Text shown
• • • • • • •

She returned to New York in the fall of 1871 and became professor in the new Woman's Medical College of the New York Infirmary, founded by her friend, Dr. Elizabeth Blackwell, where for the sixteen ensuing years she was to lecture on materia medica and therapeutics. At the same time she entered on her long and distinguished private practice. Her Paris achievement brought her election in November to the Medical Society of the County of New York, of which she was the second woman member. On the opening of the Post-Graduate Medical School she accepted the chair of children's diseases which she held for two years. Brilliant in diagnosis, thorough in her scholarship, she came to be known not only as the leading woman physician of her generation, but as belonging in the first group, irrespective of sex. During the campaign that opened Johns Hopkins Medical School to women, she contributed ably to a symposium on women in medicine. In addition to her lecturing, her private practice, hospital attendance at the Infirmary, and dispensary service at Mount Sinai and St. Mark's hospitals, she prepared more than a hundred important papers for medical societies. Her aggressive altruism expressed itself further in work for American Indians and the negro, and in support of the Consumers' League.
She was one of the founders of the League for Political Education. For suffrage she struck an effective blow when before the constitutional convention at Albany in 1894 Jacobi made a masterly address which she later expanded into the volume, "Common Sense" Applied to Woman Suffrage (1894), which was reprinted and used as a campaign document by New York suffragists in the final struggle in 1915. She had the defects of her qualities. Intellectually a Frenchwoman in the range of scholarship, she could never adapt herself to limitations imposed on American medical instruction in her day by the meager preparation of the students, but expanded her courses beyond the receptivity of her classes.

• • • • • • •

Data segment
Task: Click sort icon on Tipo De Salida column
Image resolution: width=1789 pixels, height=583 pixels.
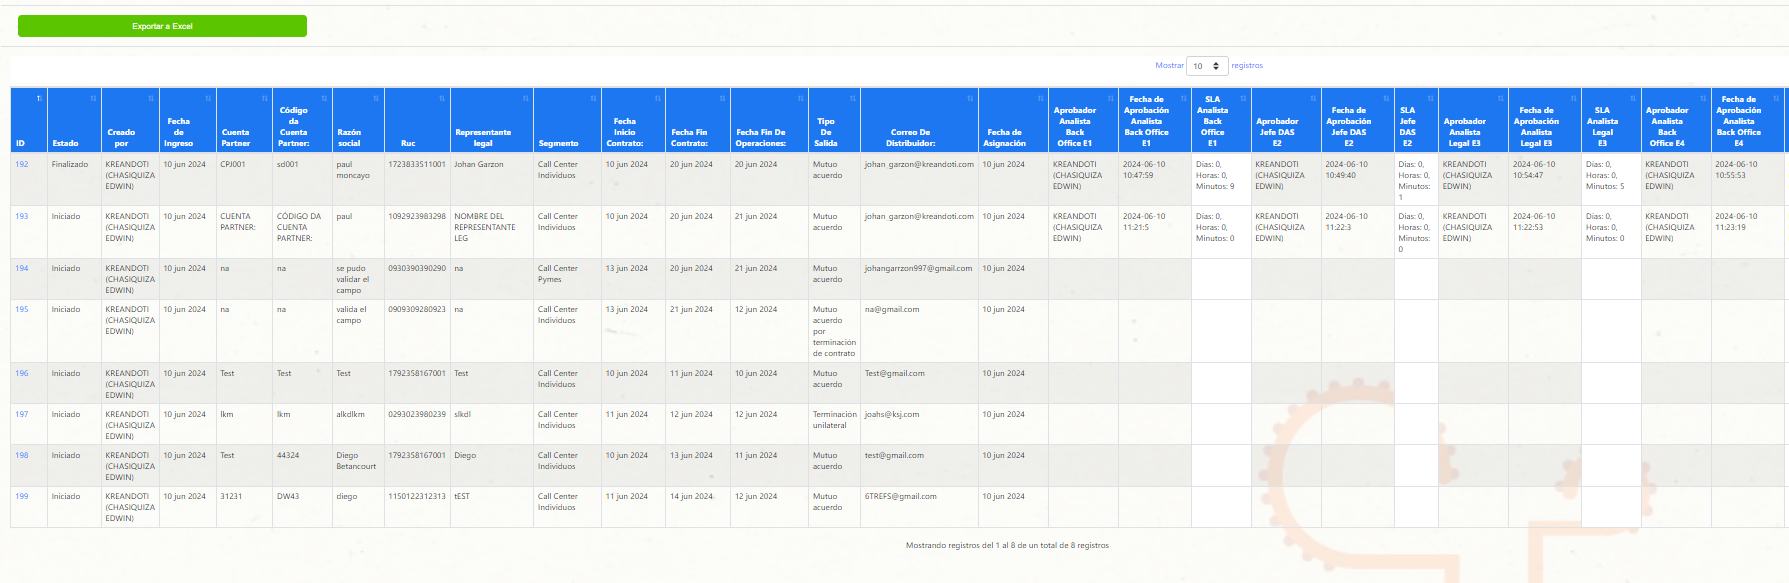Action: click(853, 98)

• • • • • • •

Questions
a) From the text on Jacobi, extract the stretch from "She was one" through "of her classes.".
b) Answer these questions from the text on Jacobi:
(i) For how many years did she lecture on materia medica and therapeutics at the Woman's Medical College of the New York Infirmary?
(ii) Which chair did she accept at the Post-Graduate Medical School, and for how long did she hold it?
(iii) In what year did New York suffragists use her reprinted volume as a campaign document?

Answer set
a)
She was one of the founders of the League for Political Education. For suffrage she struck an effective blow when before the constitutional convention at Albany in 1894 Jacobi made a masterly address which she later expanded into the volume, "Common Sense" Applied to Woman Suffrage (1894), which was reprinted and used as a campaign document by New York suffragists in the final struggle in 1915. She had the defects of her qualities. Intellectually a Frenchwoman in the range of scholarship, she could never adapt herself to limitations imposed on American medical instruction in her day by the meager preparation of the students, but expanded her courses beyond the receptivity of her classes.

b)
(i) Sixteen years
(ii) The chair of children's diseases, for two years
(iii) 1915